La preferenza della forma al congiuntivo in passi come questo, sembra dettata dall'esigenza espressiva di amplificare l'atteggiamento di volizione (già espresso dalla sovraordinata) del parlante nei confronti dell'interlocutore. Il medesimo intento, tra l'altro, si può individuare nella prolessi della finale, che ha la funzione di sottolineare l'intenzionalità, la 'volontà', per rendere più evidente il rapporto finale.316

Un altro elemento che mi preme rilevare a proposito della prolessi della finale, è che essa ricorre soprattutto in quei casi, esaminati nel precedente paragrafo, in cui nella sovraordinata compaia un verbum sentiendi: l'anteposizione del fine alla causa sembra un espediente per richiamare l'attenzione dell'interlocutore prima che sia espresso il contenuto comunicativo principale. Tale artificio retorico è significativamente più ricorrente nei discorsi dei beati e dei penitenti (in cui occorrono rispettivamente 18 e 19 finali prolettiche) rispetto a quelli dei dannati (6 occorrenze). Questa diversa distribuzione, ancora una volta, non andrà ricondotta soltanto a una differenza di registro tra i dialoghi dei tre tipi di personaggi, ma anche a due ulteriori fattori di differenziazione relativi, da un lato, alle abilità cognitive dei parlanti, dall'altro, a un loro diverso atteggiamento nei confronti dell'interlocutore. Quanto al primo fattore, è da notare che la prolessi della finale rompe l'ordine logico normale, anteponendo il fine e mettendo dunque in primo piano un fatto virtuale prima di esplicitare la causa (reale) che lo potrebbe generare. A proposito del secondo, nota Agostini come la prolessi della finale implichi un maggior grado di affettività e di coinvolgimento del parlante.317

Riguardo alle congiunzioni che introducono il modulo esplicito, andrà notata la netta prevalenza di perché rispetto ad acciò che, forma concorrente nella prosa. In mancanza di una differenziazione semantica tra i due introduttori, mi sembra che la preferenza del bisillabico perché sia da ricondurre a esigenze metriche.
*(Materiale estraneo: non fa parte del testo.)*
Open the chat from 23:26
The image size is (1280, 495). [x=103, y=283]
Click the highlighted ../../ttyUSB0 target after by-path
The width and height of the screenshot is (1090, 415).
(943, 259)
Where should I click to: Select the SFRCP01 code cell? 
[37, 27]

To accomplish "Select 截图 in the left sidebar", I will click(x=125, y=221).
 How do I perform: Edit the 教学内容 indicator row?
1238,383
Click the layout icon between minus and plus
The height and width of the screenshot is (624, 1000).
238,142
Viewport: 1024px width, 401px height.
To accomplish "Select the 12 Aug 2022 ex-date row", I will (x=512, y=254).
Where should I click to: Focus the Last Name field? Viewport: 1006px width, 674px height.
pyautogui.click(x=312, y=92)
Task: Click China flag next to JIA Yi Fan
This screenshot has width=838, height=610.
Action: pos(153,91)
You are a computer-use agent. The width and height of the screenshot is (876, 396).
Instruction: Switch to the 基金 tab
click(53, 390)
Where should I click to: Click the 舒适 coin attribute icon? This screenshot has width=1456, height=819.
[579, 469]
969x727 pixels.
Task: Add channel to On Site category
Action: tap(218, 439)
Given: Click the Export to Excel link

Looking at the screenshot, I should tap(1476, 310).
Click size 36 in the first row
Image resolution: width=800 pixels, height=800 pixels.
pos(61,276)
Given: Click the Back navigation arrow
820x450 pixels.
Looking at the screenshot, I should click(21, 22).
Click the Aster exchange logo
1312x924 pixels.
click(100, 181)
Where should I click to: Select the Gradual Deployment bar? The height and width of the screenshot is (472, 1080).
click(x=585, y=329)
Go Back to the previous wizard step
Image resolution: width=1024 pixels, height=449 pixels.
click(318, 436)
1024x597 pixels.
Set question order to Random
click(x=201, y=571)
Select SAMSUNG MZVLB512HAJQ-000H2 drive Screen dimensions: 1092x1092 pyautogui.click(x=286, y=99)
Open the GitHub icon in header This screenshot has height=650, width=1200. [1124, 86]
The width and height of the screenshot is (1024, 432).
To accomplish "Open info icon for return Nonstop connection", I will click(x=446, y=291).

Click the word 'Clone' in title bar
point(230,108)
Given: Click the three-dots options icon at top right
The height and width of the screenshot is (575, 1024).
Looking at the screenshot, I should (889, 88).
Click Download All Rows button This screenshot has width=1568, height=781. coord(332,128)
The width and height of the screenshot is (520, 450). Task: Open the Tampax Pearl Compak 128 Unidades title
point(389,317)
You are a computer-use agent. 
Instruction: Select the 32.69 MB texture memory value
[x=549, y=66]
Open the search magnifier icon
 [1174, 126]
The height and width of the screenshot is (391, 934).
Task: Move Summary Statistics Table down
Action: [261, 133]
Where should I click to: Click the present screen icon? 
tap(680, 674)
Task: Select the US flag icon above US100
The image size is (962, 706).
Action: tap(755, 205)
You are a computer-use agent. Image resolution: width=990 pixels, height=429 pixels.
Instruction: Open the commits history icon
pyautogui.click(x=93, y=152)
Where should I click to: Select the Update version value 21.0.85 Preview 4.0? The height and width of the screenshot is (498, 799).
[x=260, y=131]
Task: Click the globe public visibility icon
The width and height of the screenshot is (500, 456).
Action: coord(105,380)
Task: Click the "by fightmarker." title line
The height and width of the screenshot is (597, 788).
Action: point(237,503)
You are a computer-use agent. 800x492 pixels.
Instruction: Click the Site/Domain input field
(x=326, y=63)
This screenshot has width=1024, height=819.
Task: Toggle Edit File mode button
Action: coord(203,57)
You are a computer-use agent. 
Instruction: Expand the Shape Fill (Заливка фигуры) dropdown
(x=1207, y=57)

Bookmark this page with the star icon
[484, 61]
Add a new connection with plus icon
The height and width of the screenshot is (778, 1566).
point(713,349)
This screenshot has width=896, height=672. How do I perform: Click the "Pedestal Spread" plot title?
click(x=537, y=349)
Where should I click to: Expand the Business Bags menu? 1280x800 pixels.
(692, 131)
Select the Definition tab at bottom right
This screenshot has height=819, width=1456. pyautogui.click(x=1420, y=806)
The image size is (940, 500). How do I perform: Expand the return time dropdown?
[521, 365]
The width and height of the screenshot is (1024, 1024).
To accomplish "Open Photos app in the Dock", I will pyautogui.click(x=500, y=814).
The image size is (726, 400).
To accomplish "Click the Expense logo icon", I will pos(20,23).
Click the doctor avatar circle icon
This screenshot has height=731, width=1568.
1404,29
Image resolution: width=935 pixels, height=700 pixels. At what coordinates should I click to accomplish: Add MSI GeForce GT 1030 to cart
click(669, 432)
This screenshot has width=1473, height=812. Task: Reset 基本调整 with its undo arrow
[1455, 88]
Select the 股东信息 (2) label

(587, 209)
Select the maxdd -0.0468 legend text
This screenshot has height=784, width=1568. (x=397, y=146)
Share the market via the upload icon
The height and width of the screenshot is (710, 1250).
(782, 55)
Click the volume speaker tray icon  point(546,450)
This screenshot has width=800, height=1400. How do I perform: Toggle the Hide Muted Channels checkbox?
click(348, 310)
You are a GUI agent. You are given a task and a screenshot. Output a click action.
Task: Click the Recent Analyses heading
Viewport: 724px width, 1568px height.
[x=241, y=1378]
Da rilevare, infine, il prezioso latinismo ne, che introduce una finale assai densa di significato; l'invito all'umiltà di san Bernardo, infatti, richiama alla mente, con voluta antitesi, le ali di colui che tentò da solo un folle volo verso il divino, proprio nel momento in cui il viaggio di Dante sta per raggiungere il suo fine ultimo:

Veramente, ne forse tu t'arretri movendo l'ali tue, credendo oltrarti, orando grazia conven che s'impetri (Pd XXXII 145-147)

316Agostini, Francesco. Proposizioni subordinate, P. 380-381. 317Ibidem.